▶ [TASK TO CARRY OUT] Nothing but the lines from the one containing "Given: Click bottom" through the last line of the records belongs in the answer, copied exactly and with the pictures left out.

▶ [DATASET ENTRIES]

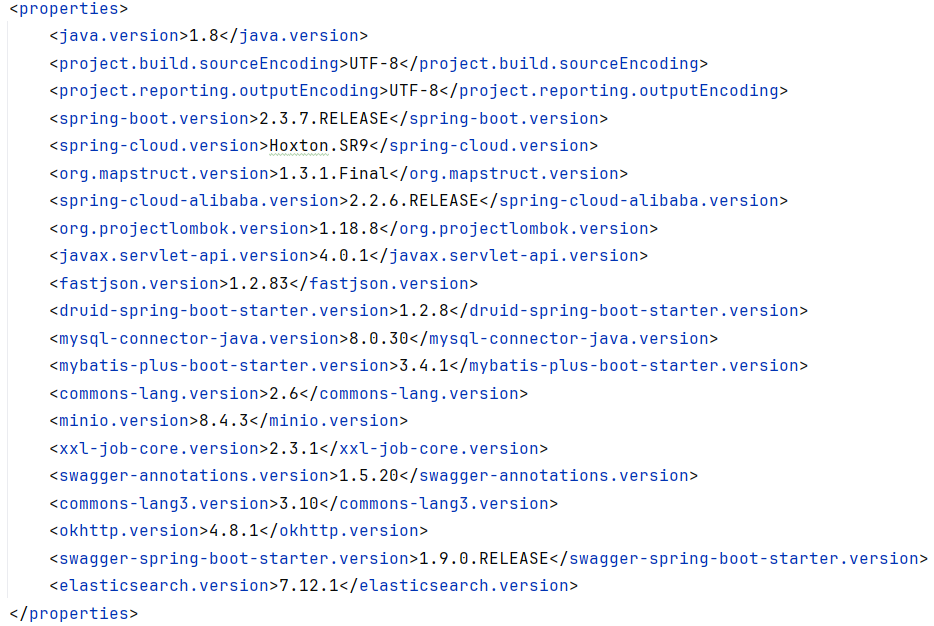Click the spring-cloud-alibaba.version value 2.2.6.RELEASE
934x626 pixels.
pyautogui.click(x=414, y=201)
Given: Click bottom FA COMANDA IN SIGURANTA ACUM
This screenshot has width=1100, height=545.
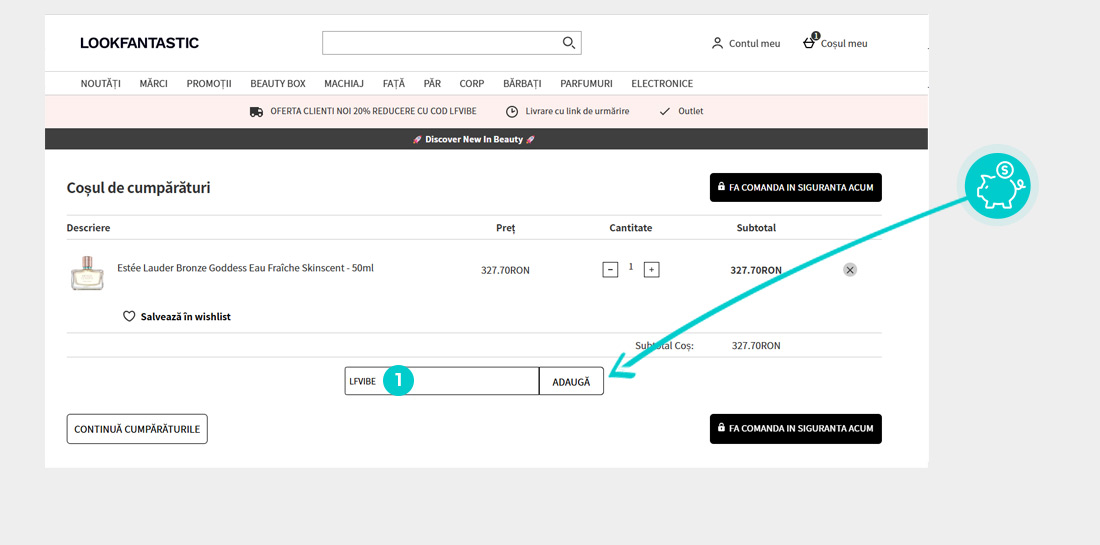Looking at the screenshot, I should [x=796, y=428].
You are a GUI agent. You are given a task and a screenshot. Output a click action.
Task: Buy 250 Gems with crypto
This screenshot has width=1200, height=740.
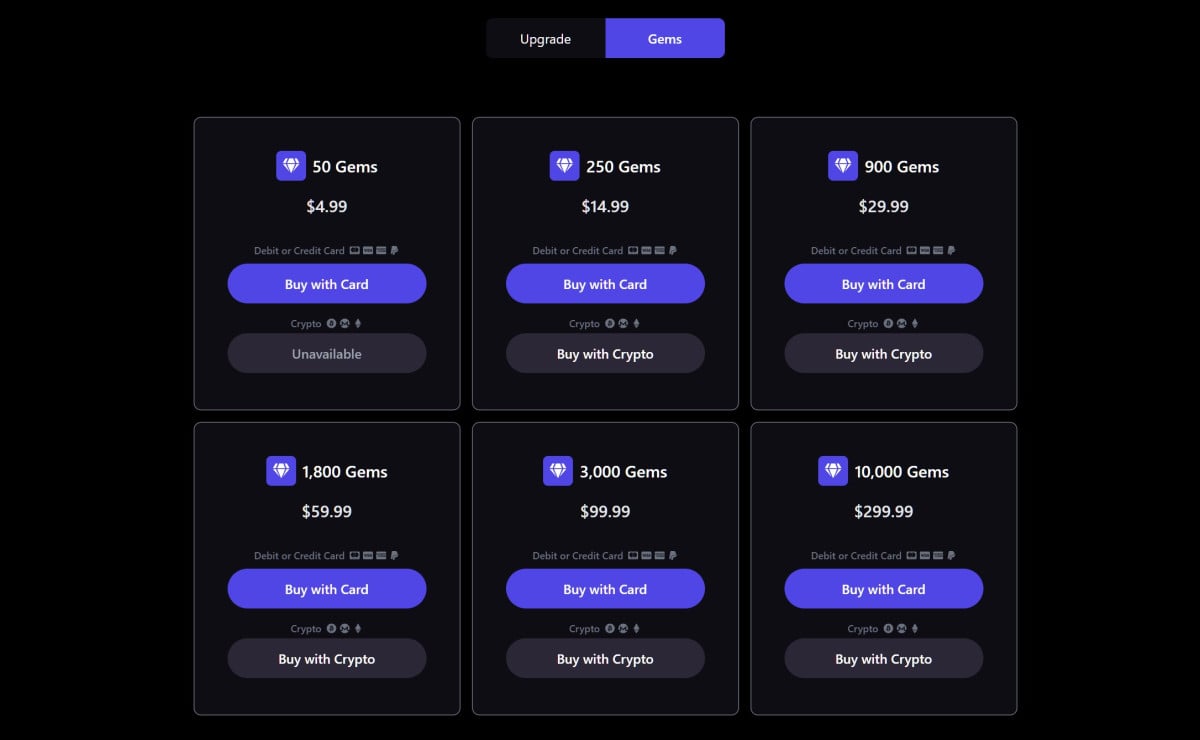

▶ [PROBLEM SOLUTION]
Given: Click bottom FA COMANDA IN SIGURANTA ACUM
This screenshot has width=1100, height=545.
Looking at the screenshot, I should [x=796, y=428].
You are a GUI agent. You are given a task and a screenshot. Output a click action.
Task: Buy 250 Gems with crypto
This screenshot has width=1200, height=740.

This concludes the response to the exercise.